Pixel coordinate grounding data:
----
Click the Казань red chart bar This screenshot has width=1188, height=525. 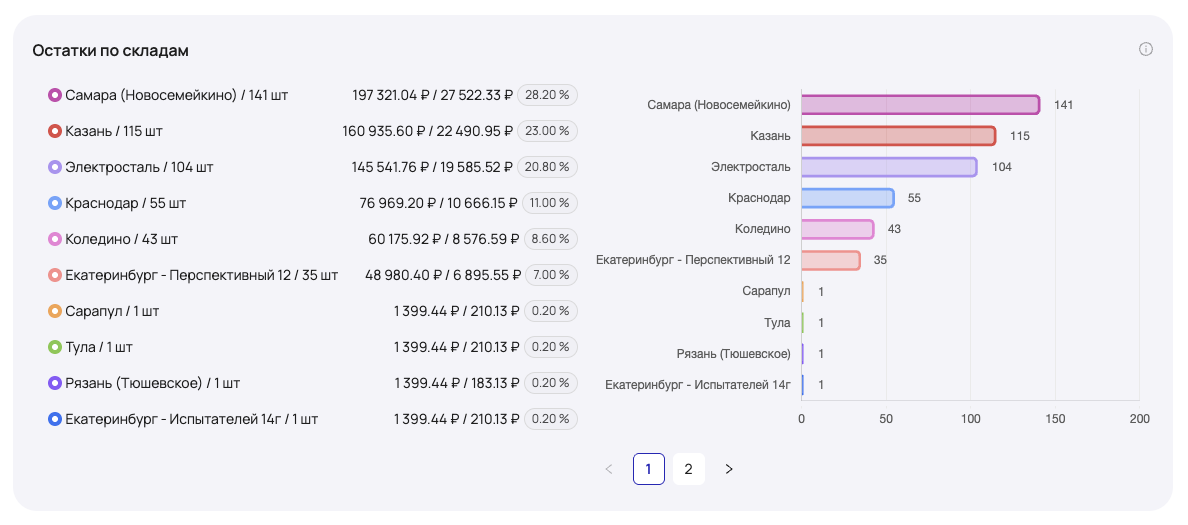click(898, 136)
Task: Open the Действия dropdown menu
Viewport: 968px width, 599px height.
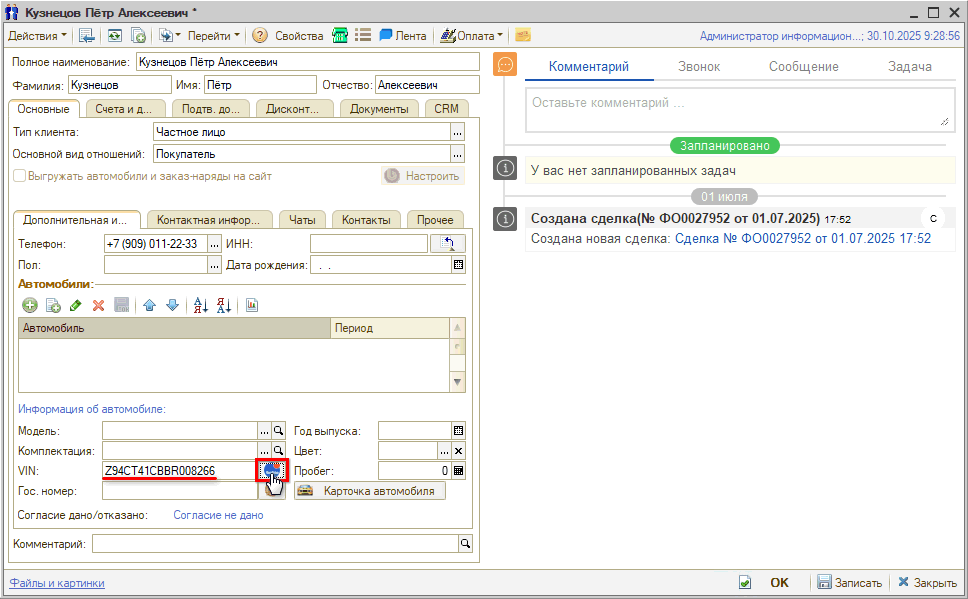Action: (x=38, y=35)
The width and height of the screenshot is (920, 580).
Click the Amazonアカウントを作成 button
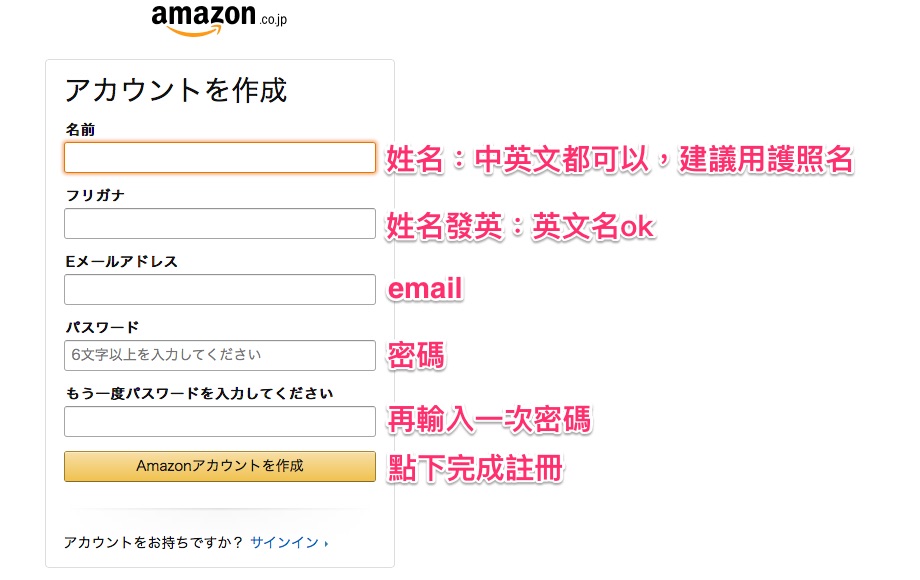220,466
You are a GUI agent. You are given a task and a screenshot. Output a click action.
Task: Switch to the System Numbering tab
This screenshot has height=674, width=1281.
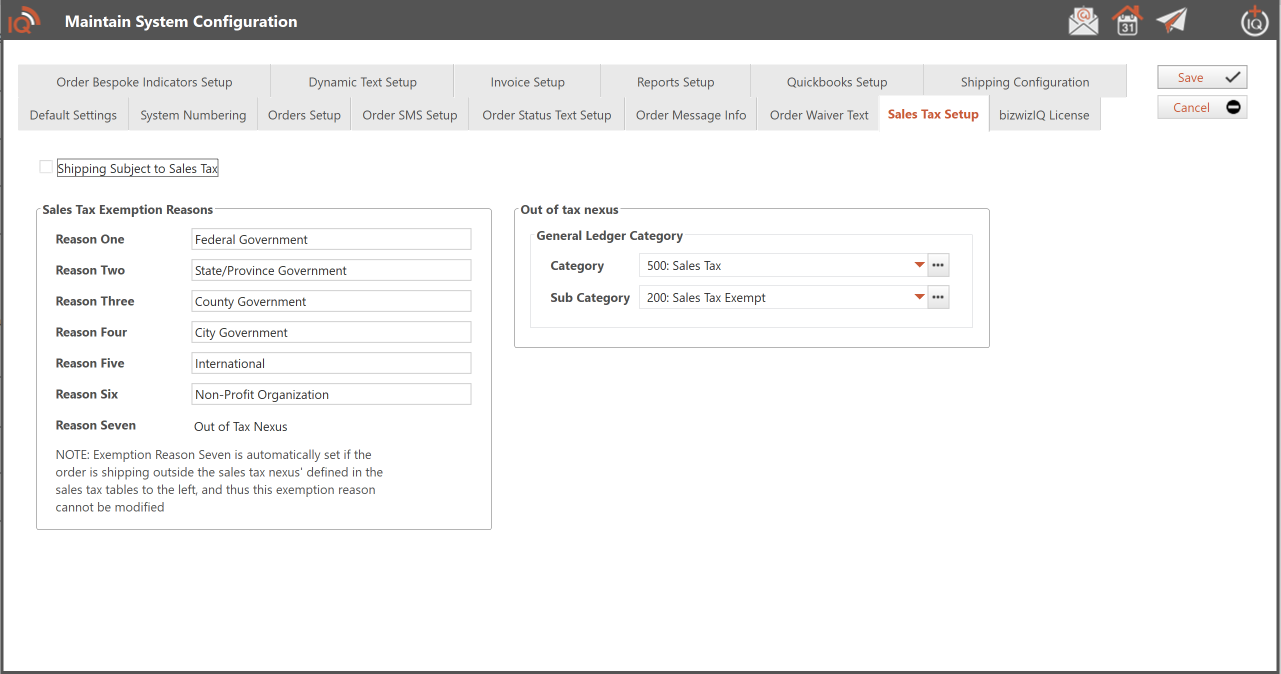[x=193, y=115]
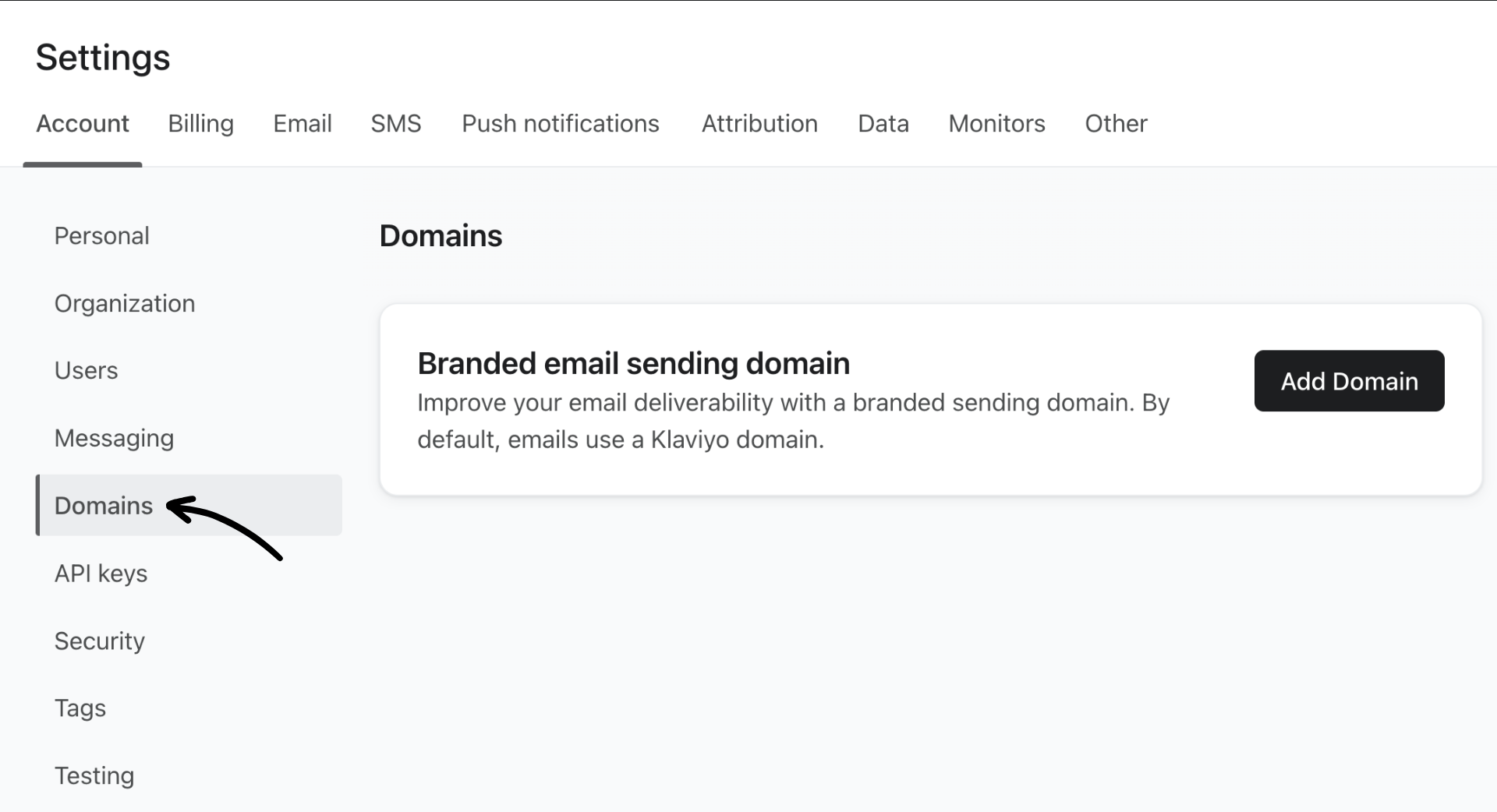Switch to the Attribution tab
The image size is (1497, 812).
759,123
----
[Task brief]
From the line that holds "Task: Switch to the System Numbering tab" to the last line of the records, please copy each line exactly and nothing else. Pictures stay out.

[Output for this exercise]
Task: Switch to the System Numbering tab
This screenshot has height=674, width=1281.
[x=193, y=115]
Switch to the Attribution tab
The image size is (1497, 812).
759,123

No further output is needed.